Pânico, Boatos e Medo: Governo Desmente “Magia Negra” em Cabo Delgado

Pânico, Boatos e Medo: Governo Desmente “Magia Negra” em Cabo Delgado

Entre o medo colectivo e a imaginação sem travões, Cabo Delgado mergulhou numa onda de rumores que mais parecem saídos de histórias de fogueira — mas com consequências reais e graves.

O Governo provincial, através do sector da Saúde e da Polícia da República de Moçambique, veio a público travar o alarme: não existe qualquer “toque mágico” capaz de provocar o alegado encolhimento de órgãos genitais masculinos.

Apesar do desmentido, o estrago já está feito. Desde 20 de Abril, o que começou como boato transformou-se num fenómeno de pânico social colectivo — daqueles que se espalham mais rápido que notícia confirmada.

Segundo o director do Serviço Provincial de Saúde, Edson Fernando, as acusações de feitiçaria já resultaram em cinco mortes.

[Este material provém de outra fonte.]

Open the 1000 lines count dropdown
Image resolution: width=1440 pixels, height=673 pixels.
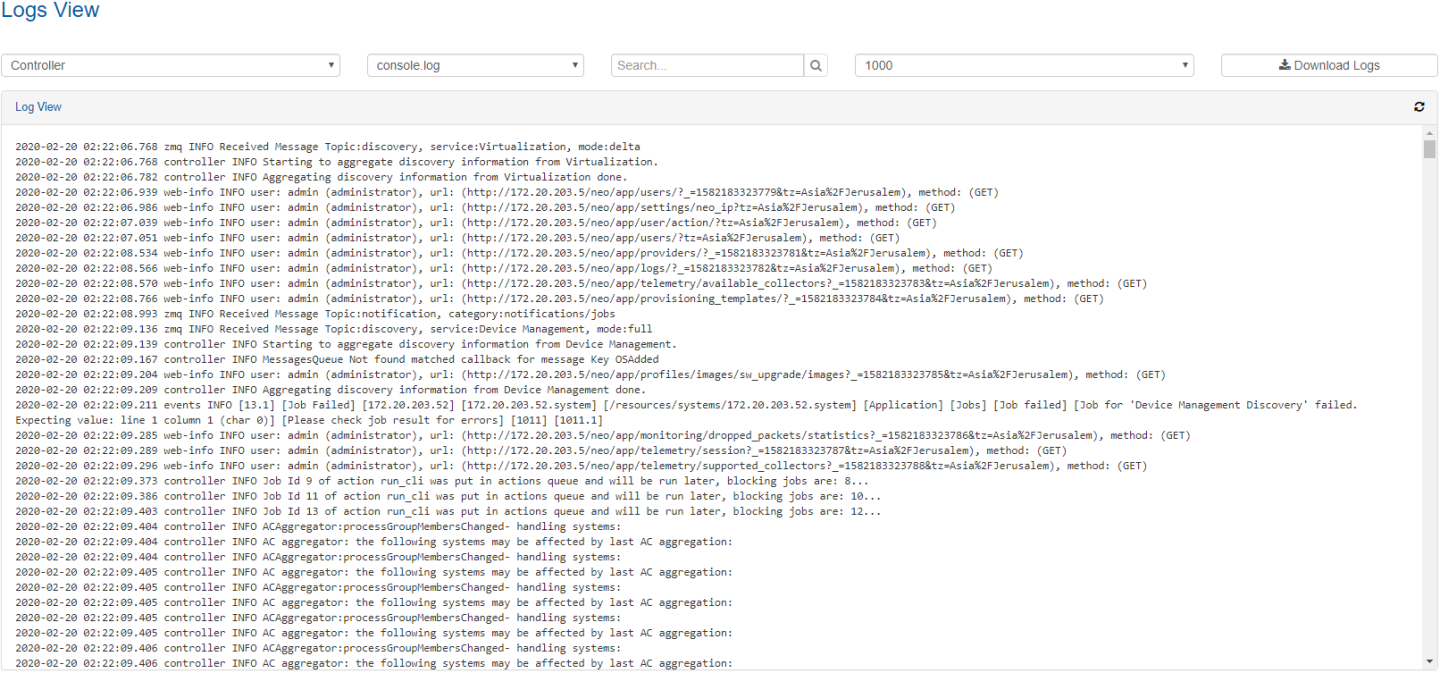pyautogui.click(x=1024, y=65)
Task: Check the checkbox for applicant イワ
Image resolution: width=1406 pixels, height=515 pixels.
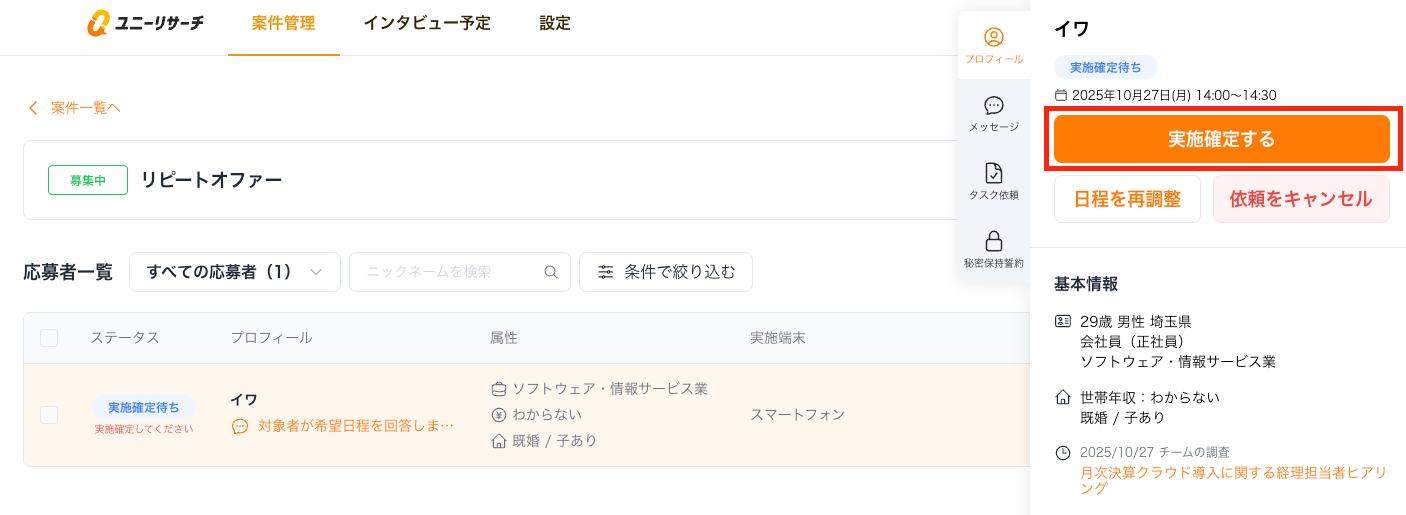Action: [x=49, y=414]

Os episódios foram registados nos distritos de Mocímboa da Praia, Ancuabe, Montepuez e Metuge.

Cinco mortes por algo que, segundo as autoridades, não existe. É aqui que o drama deixa de ter graça.

Do lado da ordem pública, o comandante provincial da PRM, Assane Nyito, confirmou que já deram entrada no Ministério Público nove processos-crime, envolvendo 25 suspeitos, ligados a 16 episódios de violência.

Traduzindo: o boato ganhou pernas, braços… e tribunais.

E enquanto se procura culpados invisíveis, há consequências bem visíveis. O medo já chegou às escolas. Alunos faltam às aulas, não por doença, não por greve, mas por receio de algo que ninguém conseguiu provar — mas muitos já juram ter visto, ouvido ou “sentido”.

No fim, fica uma lição antiga, mas constantemente ignorada: quando o medo toma conta, a razão sai pela porta dos fundos. E, nesse vazio, qualquer história — por mais absurda que pareça — ganha força suficiente para virar tragédia.